• _Problems_
• A. For each statement below, say whether it agrees with the multiprocessing passage, answering yes or no and quoting the deciding words from the passage. (i) On a single-core architecture, several processes can truly execute at the same time. (ii) The example program uses a pool of two processes. (iii) The program is meant to be run in the Python interactive shell.
• B. According to the multiprocessing passage, what output does parallel.py print when it is run?

• _Source passage_
☆ ☆ ☆ ☆ ☆ ☆ ☆

Modern computers are multiprocessing, which means that they can run multiple programs or, more precisely, multiple processes concurrently. The term concurrently does not really mean “at the same time.” On a single-core microprocessor computer architecture, only one process can really be executing at a given point. What concurrently means in that case is that at any given point in time, there are multiple processes (programs in execution), one of which is actually using the CPU and making progress; the other processes are interrupted, waiting for the CPU to be allocated to them by the operating system. In a multicore computer architecture, the situation is different: Several processes can truly run at the same time, on different cores.
We illustrate the usage of the class Pool in a simple example:
Module: parallel.py
1 from multiprocessing import Pool 2 3 pool = Pool(2) # create pool of 2 processes 4 5 animals = [‘hawk’, ‘hen’, ‘hog’, ‘hyena’] 6 res = pool.map(len, animals) # apply len() to every animals item 7 8 print(res) # print the list of string lengths
This program uses a pool of two processes to compute the lengths of strings in list animals. When you execute this program in your system's command shell (not the Python interactive shell), you get:
> python parallel.py [4, 3, 3, 5]
So, in program parallel.py, the map() method applies function len() to every item of list animals and then returns a new list from the values obtained. Expression
pool.map(len, animals)

☆ ☆ ☆ ☆ ☆ ☆ ☆

• _Data excerpts_
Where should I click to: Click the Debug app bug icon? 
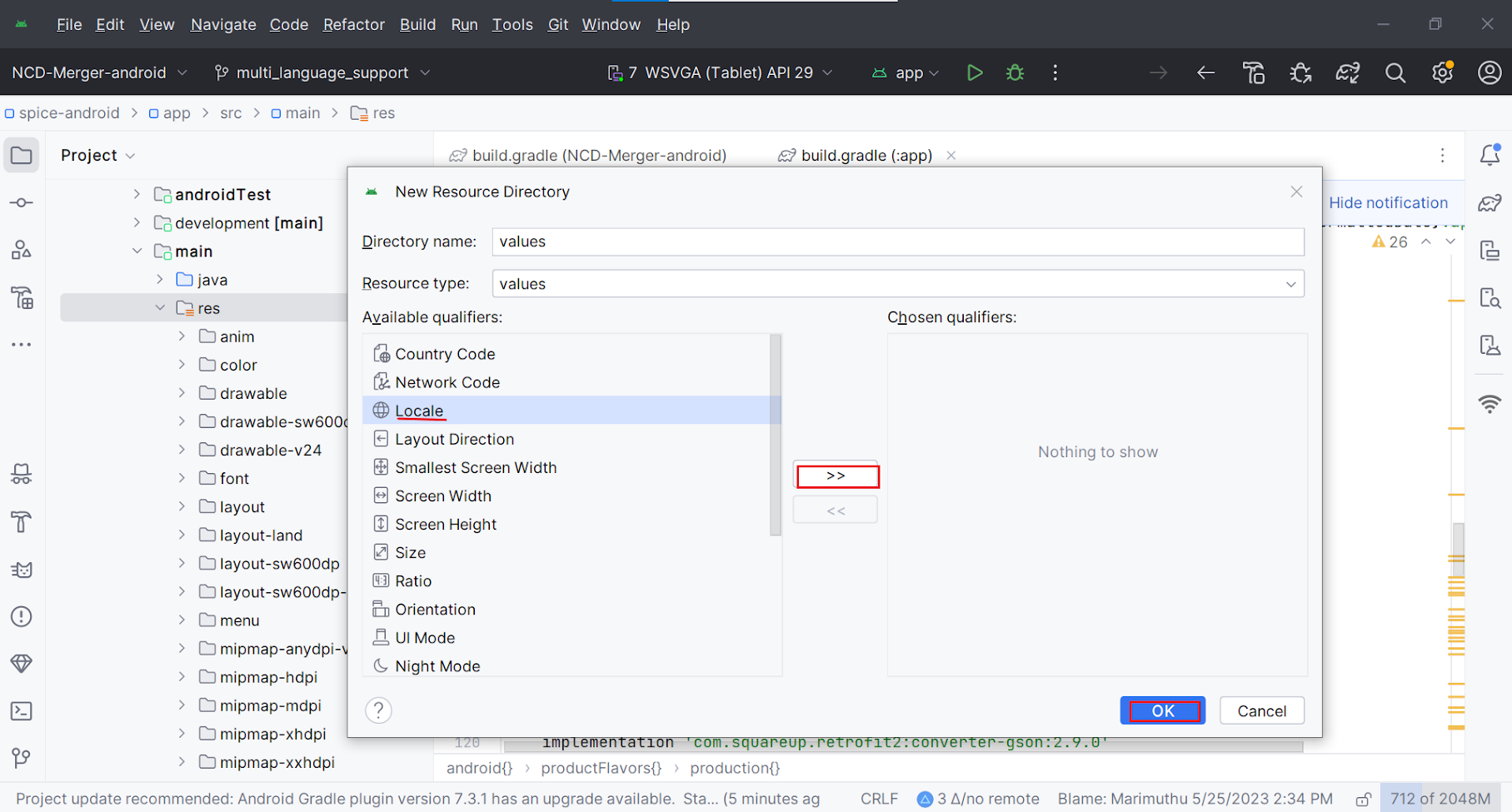pyautogui.click(x=1015, y=72)
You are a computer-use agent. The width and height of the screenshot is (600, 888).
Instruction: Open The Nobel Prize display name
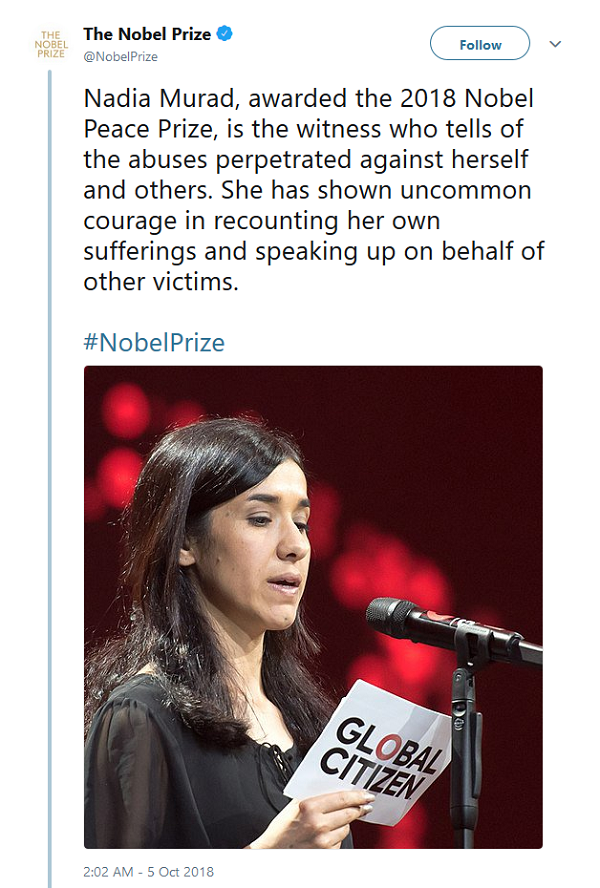(x=146, y=35)
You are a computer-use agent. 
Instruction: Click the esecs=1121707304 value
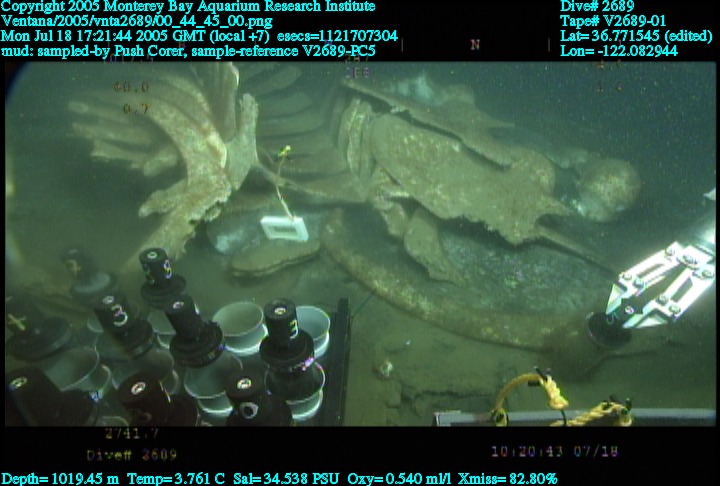point(337,36)
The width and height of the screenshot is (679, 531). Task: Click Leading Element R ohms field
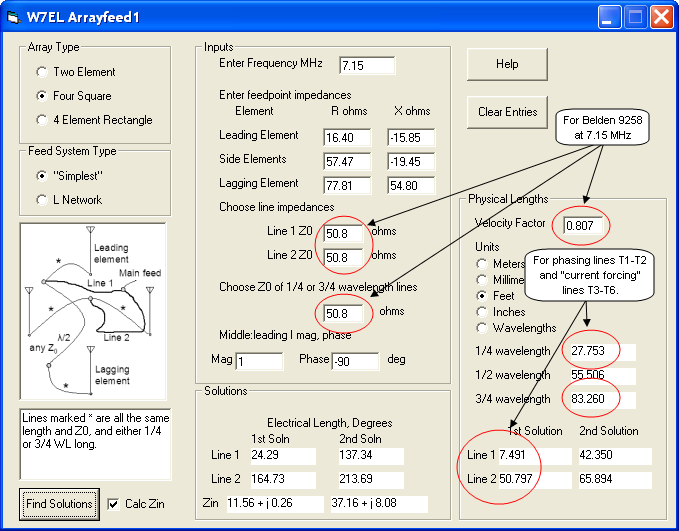tap(347, 137)
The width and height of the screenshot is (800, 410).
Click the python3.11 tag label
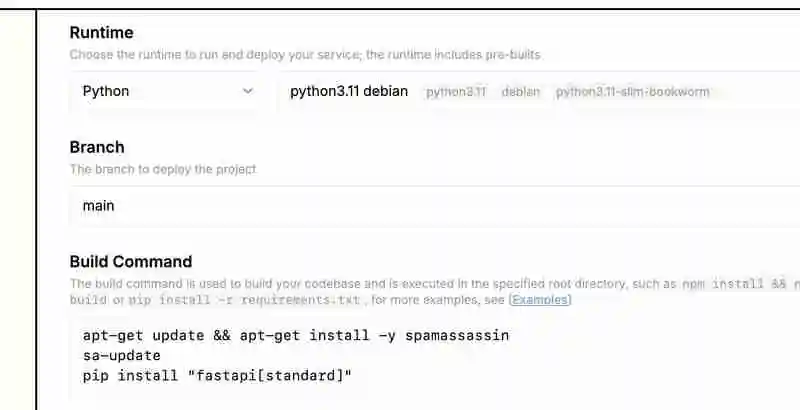click(456, 92)
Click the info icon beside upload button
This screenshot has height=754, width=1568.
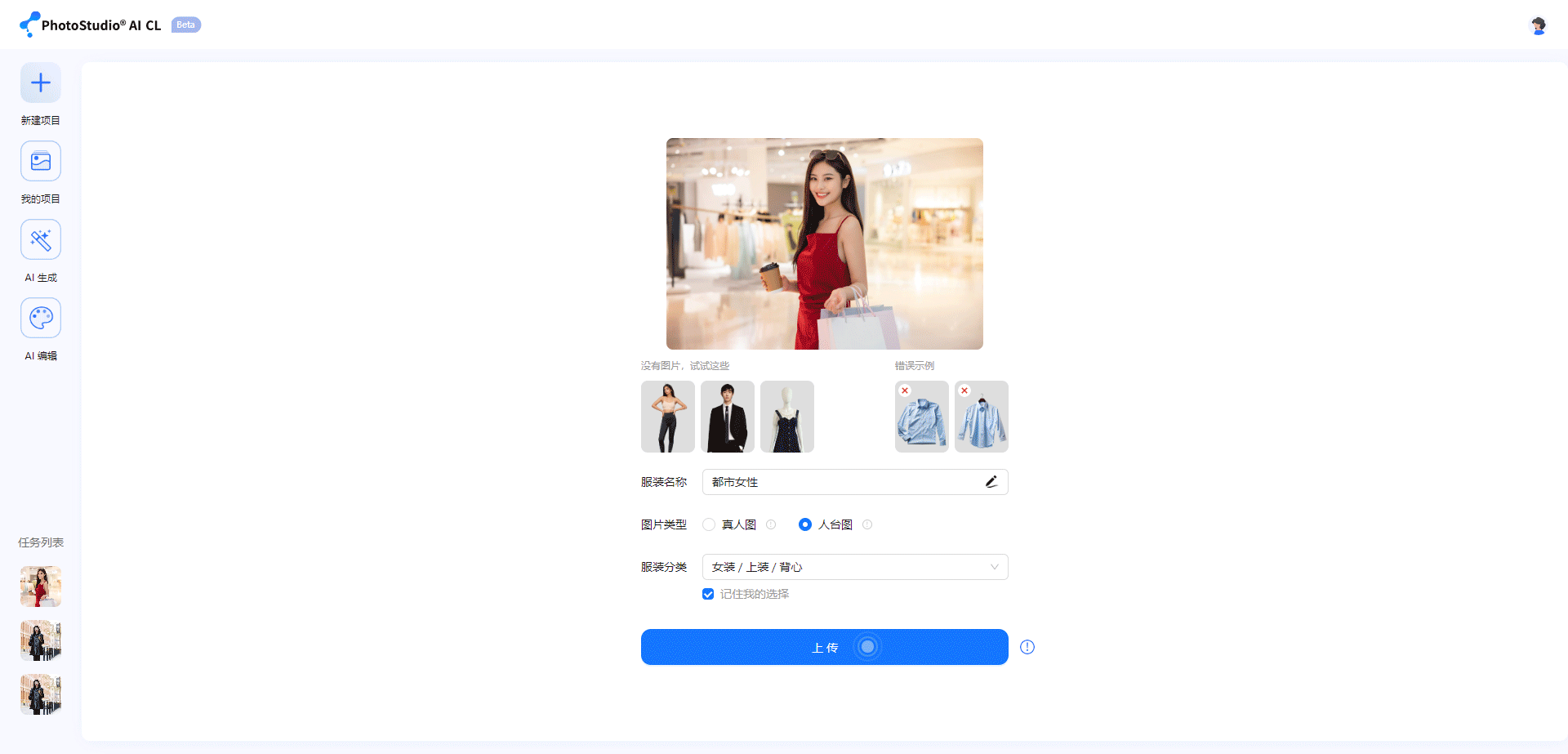1027,647
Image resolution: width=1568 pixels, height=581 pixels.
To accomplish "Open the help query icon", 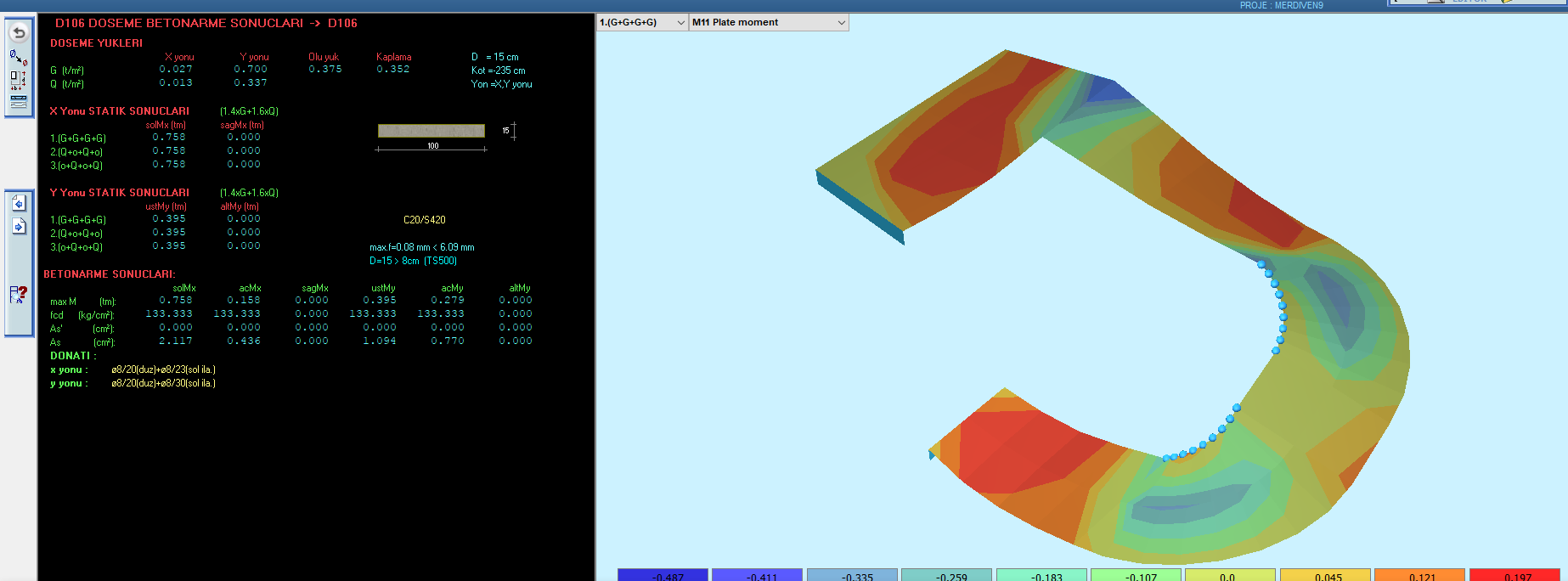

☆ ☆ ☆ ☆ ☆ ☆ ☆

• _Complete answers_
• A.
(i) No: "only one process can really be executing at a given point."
(ii) Yes: "This program uses a pool of two processes to compute the lengths of strings in list animals."
(iii) No: "in your system's command shell (not the Python interactive shell)"

• B. [4, 3, 3, 5]